◆ **Records shown**
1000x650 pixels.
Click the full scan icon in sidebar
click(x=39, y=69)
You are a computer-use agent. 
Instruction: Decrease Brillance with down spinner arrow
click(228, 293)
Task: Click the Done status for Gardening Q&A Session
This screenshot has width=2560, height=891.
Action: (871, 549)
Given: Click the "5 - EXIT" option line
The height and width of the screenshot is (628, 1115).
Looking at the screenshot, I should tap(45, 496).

◆ **About this exercise**
Copy exactly the lines running from the one that contains "Instruction: Decrease Brillance" to the end of the material, both ends included.

◆ **Final answer**
Instruction: Decrease Brillance with down spinner arrow
click(228, 293)
Task: Click the Done status for Gardening Q&A Session
This screenshot has width=2560, height=891.
Action: (871, 549)
Given: Click the "5 - EXIT" option line
The height and width of the screenshot is (628, 1115).
Looking at the screenshot, I should tap(45, 496).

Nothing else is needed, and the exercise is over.